→ Reading passage

6. It provides no information useful in either identifying productivity improvement opportunities or determining if productivity improvement efforts have yielded significant results. Indeed, often traditional costing system indicates higher cost in the presence of known productivity improvement or vice versa.
Thus, companies that apply plant-wide and departmental overhead rates to assign overhead costs to products often do not produce reliable cost data. Conventional product costing system follows a cost smoothening or peanut-butter costing which describes a costing approach that uses broad averages for distributing the cost of resources uniformly to cost objects (such as product or services) when the individual products or services, in fact, use those resources in a non-uniform way.
For some companies, product cost distortions can be damaging, particularly for those characterized by intense or increasing competitive pressures, continuous improvement, total quality management, total customer satisfaction and sophisticated technology. As firms operating in this competitive environment adopt new strategies to achieve competitive excellence, their cost accounting systems often must change to keep pace. Cost accounting systems that worked reasonably well in the past may no longer be acceptable.
Blocher, Chen, Cokins and Lin Observe:
“A volume-based overhead costing system, whether plant-wide or departmental, often leads to inaccurate product costs, especially for firms with complex manufacturing operations—firms with varieties of products or heterogeneous production processes. As firms increase in variety of product, volume, size, or complexity, resources used and costs spent on supporting activities, increase. Distortions of volume-based overhead cost systems increase as product diversity increases because the cost system (1) is designed to cost products in the aggregate, not to related to unique manufacturing characteristics in different operations; (2) uses a common plant-wide or departmental cost driver and ignores differences in activities for different products or production runs within the plant or department; (3) employs a common activity volume for all operations such as direct labor-hours or dollars as the base to distribute overhead costs to all products while the selected activity is a small portion of the overall production activities; and (4) deemphasizes long-term product analysis. Users of traditional volume-based cost data who are aware of likely distortions in cost data from a volume-based costing system, often attempt to make intuitive, and likely, imprecise adjustments to the volume-based cost information without understanding their complete effect and, thereby, distort the cost information further. Inaccurate cost information can lead to undesirable strategic results, such as wrong product-line decisions, unrealistic pricing, and ineffective resource allocations.”
Situations under which Traditional Costing System can be Used:
A volume-based costing system may provide reasonably accurate costs when a business firm possesses the following characteristics:
1. Few and very similar product and service lines.
2. Low overhead expenses.
3. Similar distribution channels, customer demands and customers.
4. Similar conversion process for all products or services.
5. High margins of products and services.

→ Data extract

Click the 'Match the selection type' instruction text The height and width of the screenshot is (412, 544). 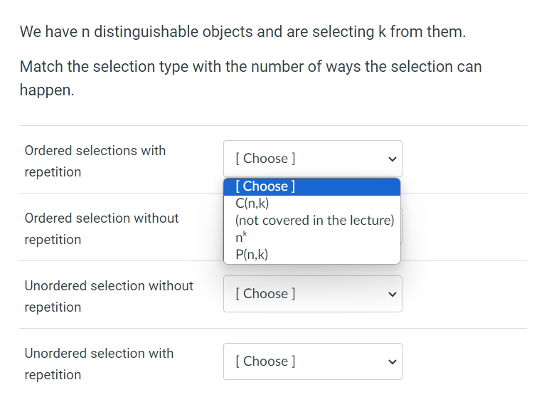pos(250,67)
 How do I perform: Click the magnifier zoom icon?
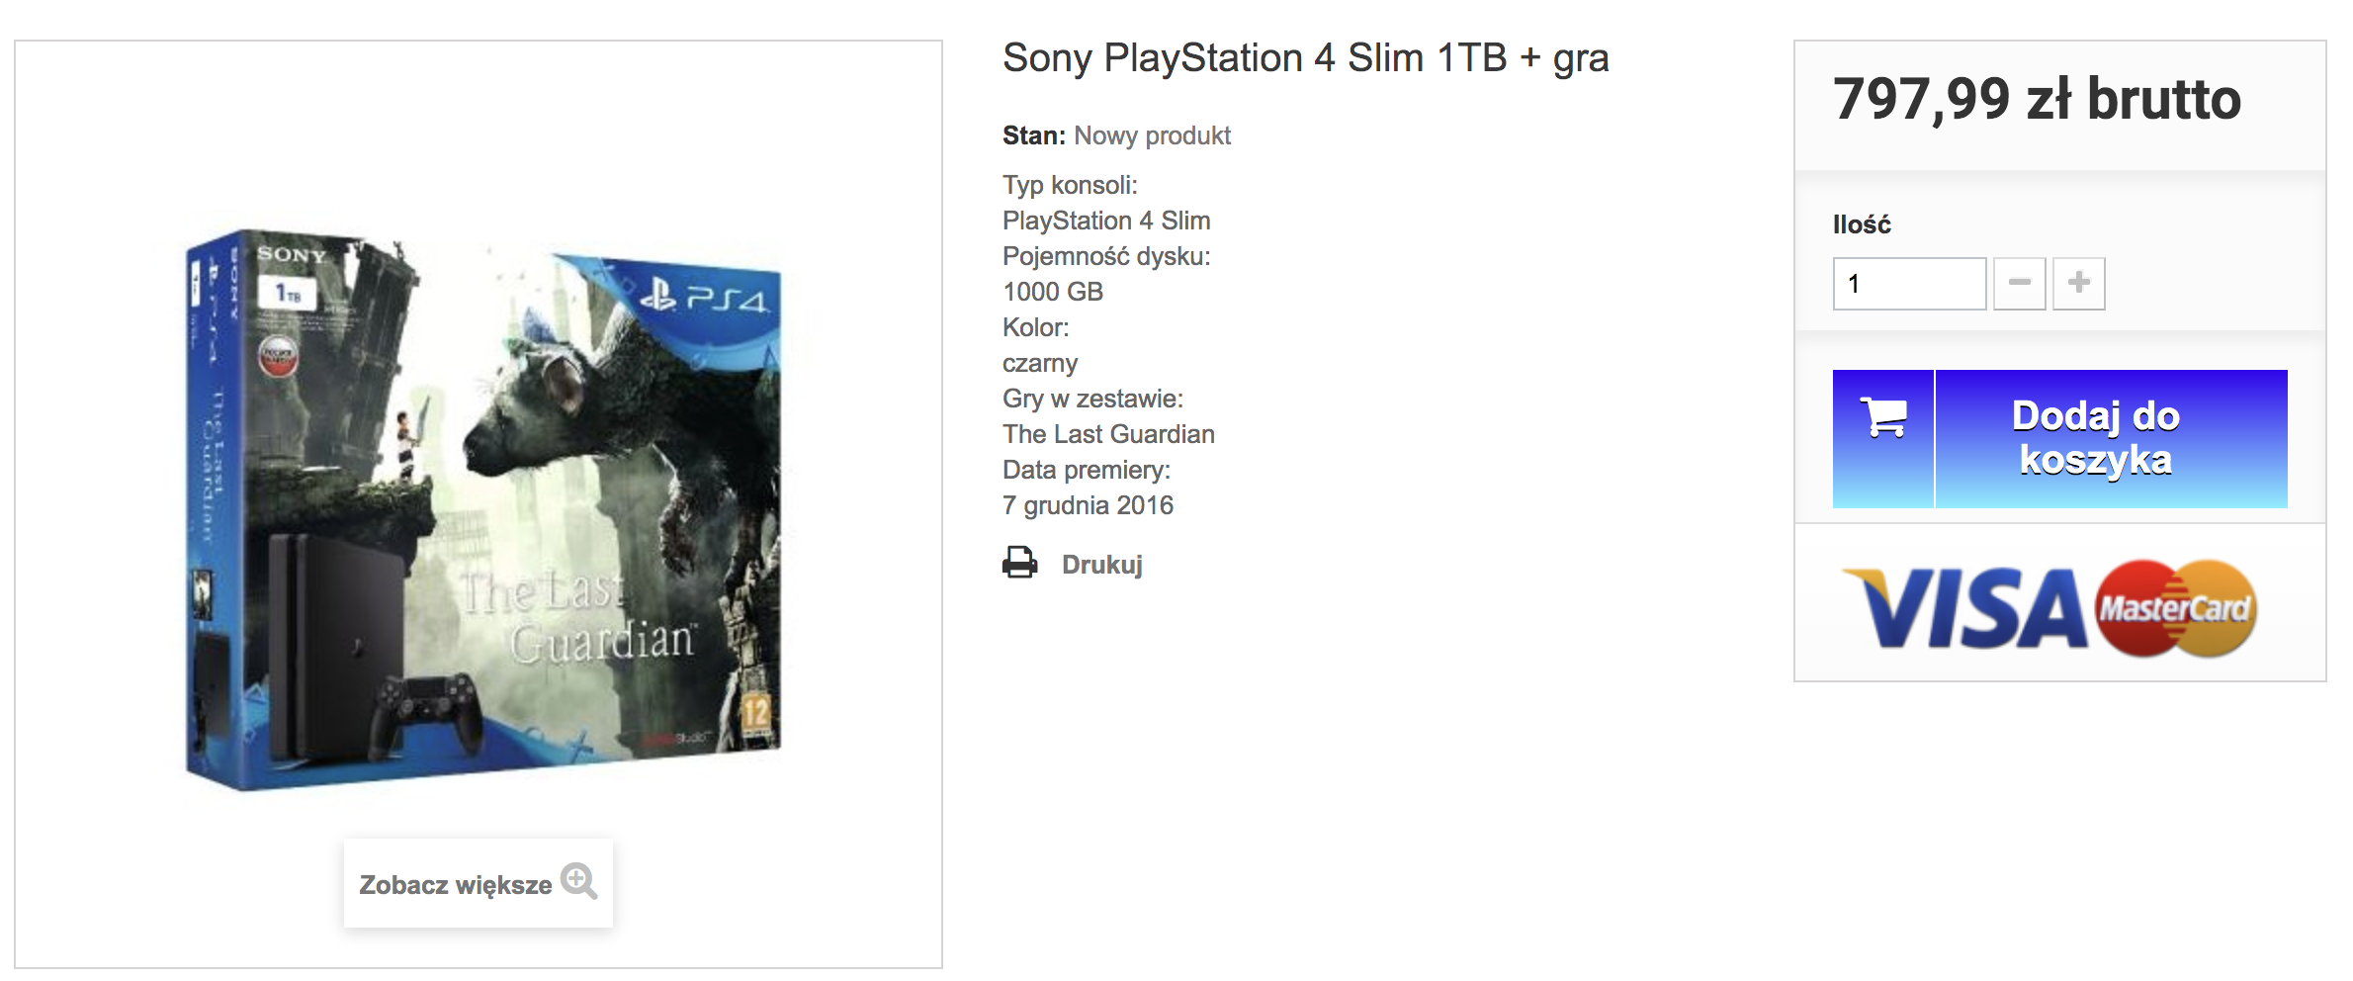578,881
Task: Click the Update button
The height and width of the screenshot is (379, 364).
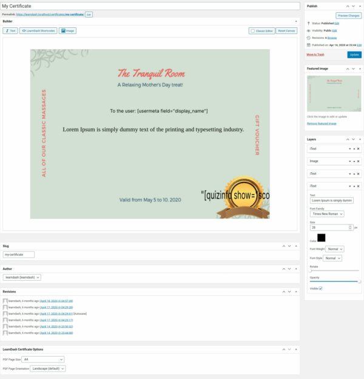Action: tap(354, 54)
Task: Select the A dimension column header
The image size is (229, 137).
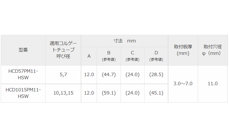Action: [x=89, y=56]
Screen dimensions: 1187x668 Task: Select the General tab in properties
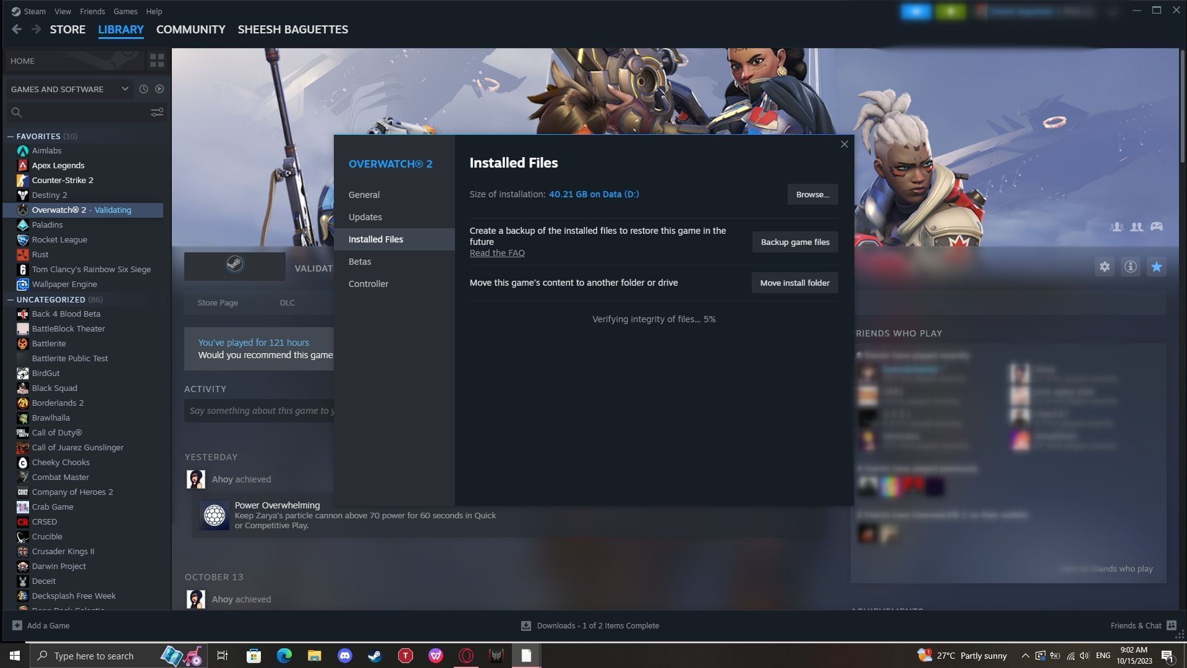click(364, 194)

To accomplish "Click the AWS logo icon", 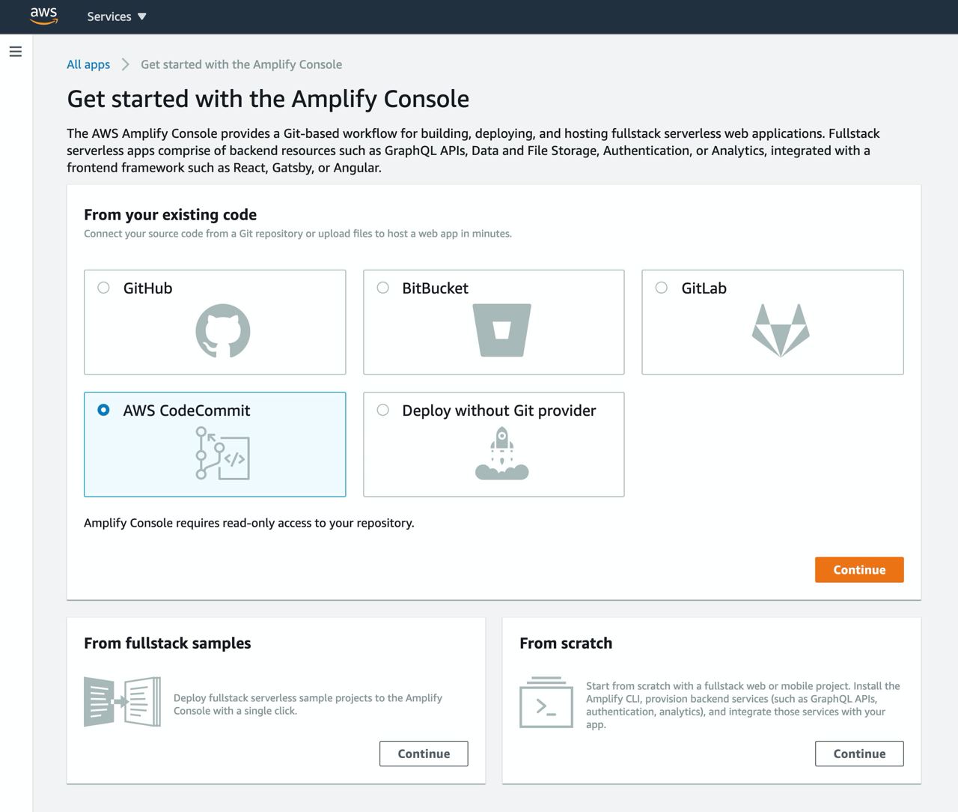I will click(43, 16).
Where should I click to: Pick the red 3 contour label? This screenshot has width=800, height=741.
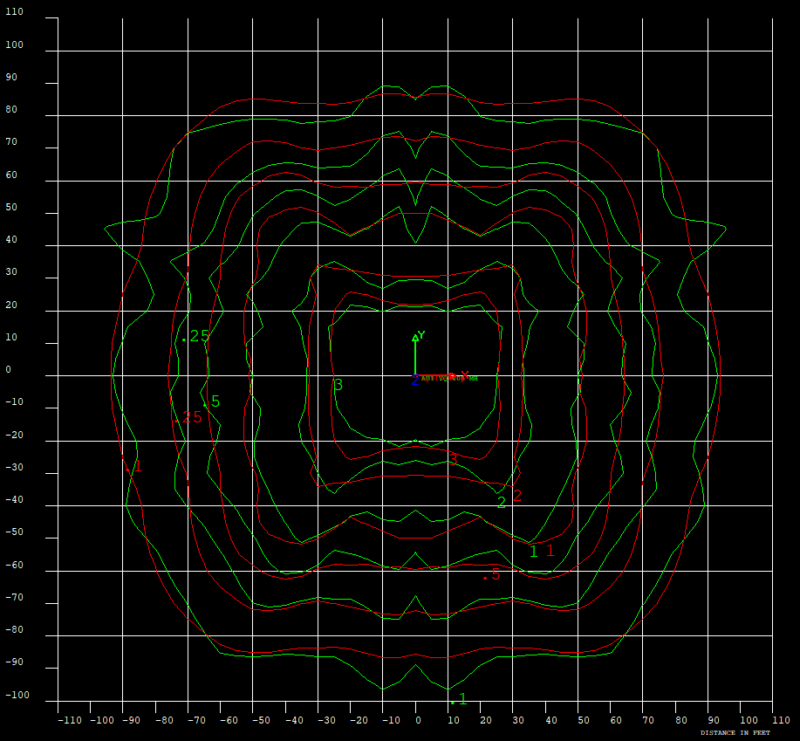[x=453, y=459]
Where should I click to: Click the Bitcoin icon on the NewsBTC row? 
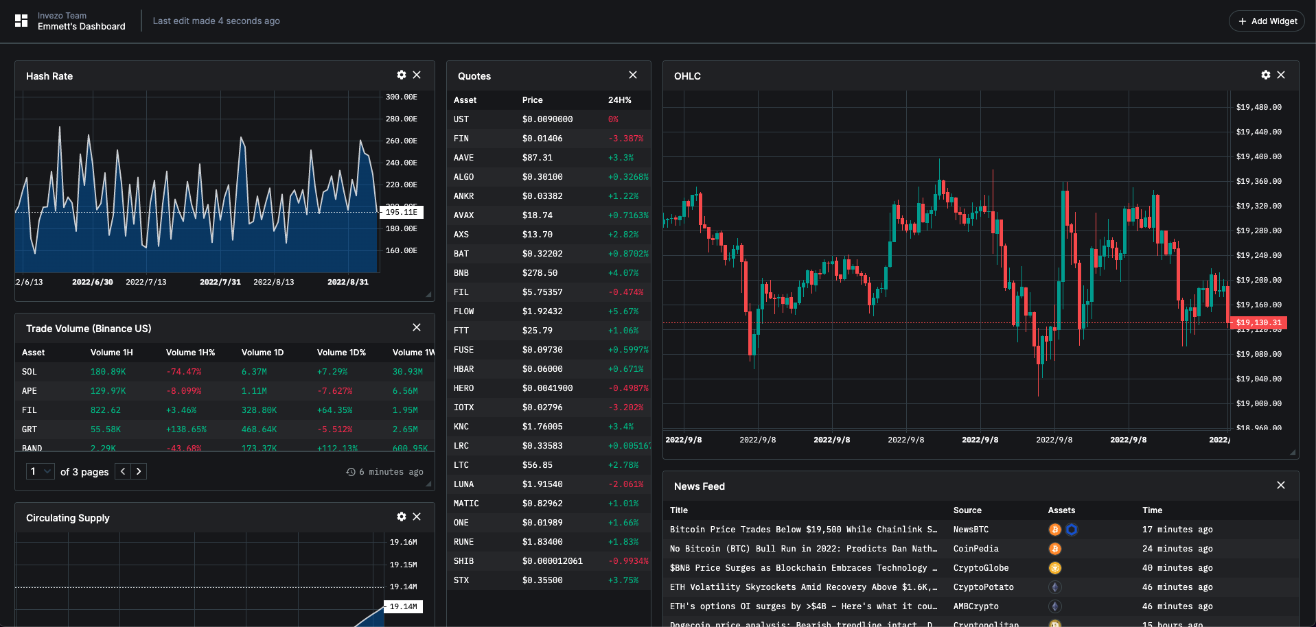pos(1054,529)
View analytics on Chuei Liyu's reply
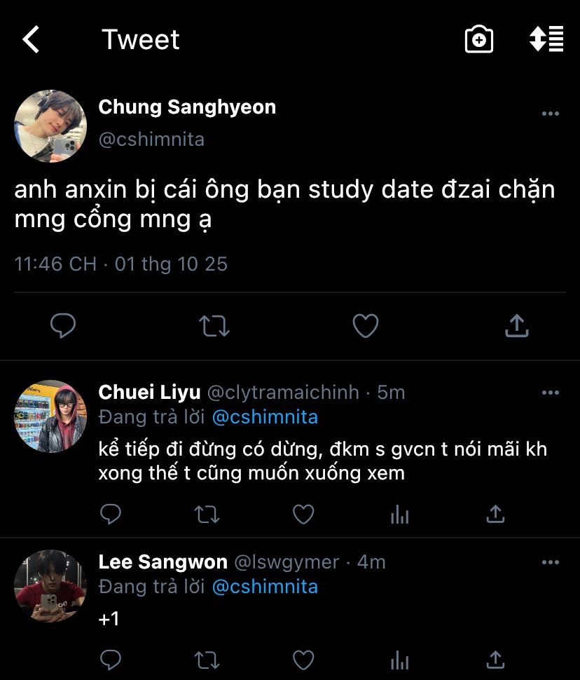580x680 pixels. [399, 515]
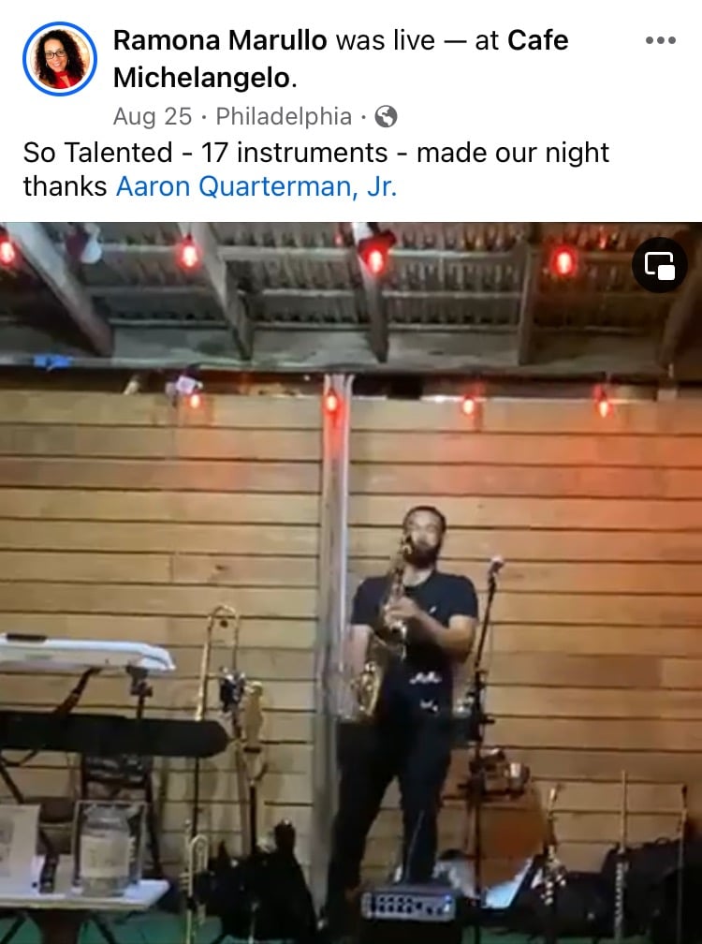Viewport: 702px width, 944px height.
Task: Select the Philadelphia location label
Action: 284,116
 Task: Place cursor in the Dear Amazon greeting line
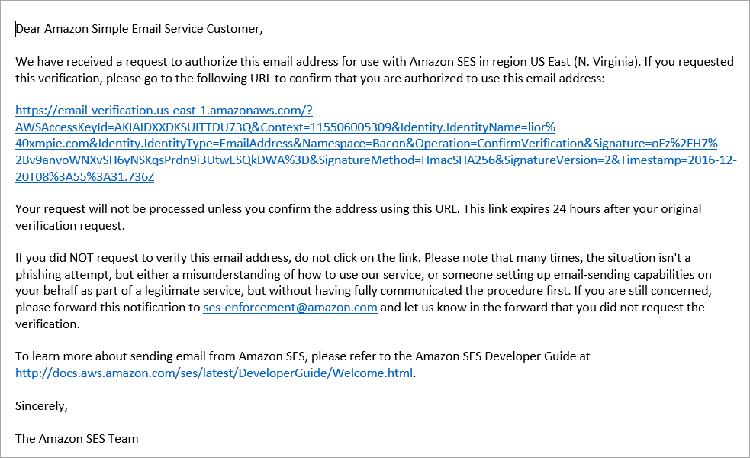139,29
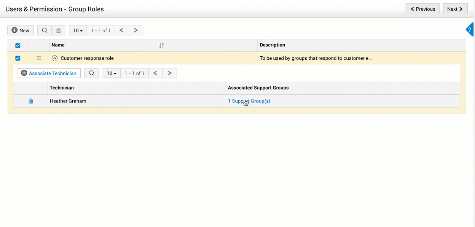475x227 pixels.
Task: Open the search icon next to Associate Technician
Action: tap(91, 73)
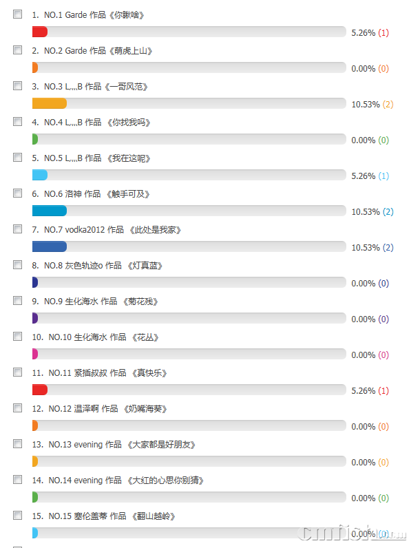Viewport: 420px width, 548px height.
Task: Tick the checkbox for NO.2 Garde 《萌虎上山》
Action: pos(17,50)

→ Required task 1
Transcribe the costing passage, starting with "Situations under which" and going on through "and service lines.".
→ Required task 2
According to the costing passage, answer yes or no to each statement and quote the words that decide it. (a) Conventional product costing is described as peanut-butter costing. (b) A volume-based costing system may give reasonably accurate costs when a firm has high overhead expenses. (c) Distortions of volume-based overhead cost systems decrease as product diversity increases.
Work only from the costing passage.

→ Exercise output 1
Situations under which Traditional Costing System can be Used:
A volume-based costing system may provide reasonably accurate costs when a business firm possesses the following characteristics:
1. Few and very similar product and service lines.

→ Exercise output 2
(a) Yes: "Conventional product costing system follows a cost smoothening or peanut-butter costing"
(b) No: "2. Low overhead expenses."
(c) No: "Distortions of volume-based overhead cost systems increase as product diversity increases"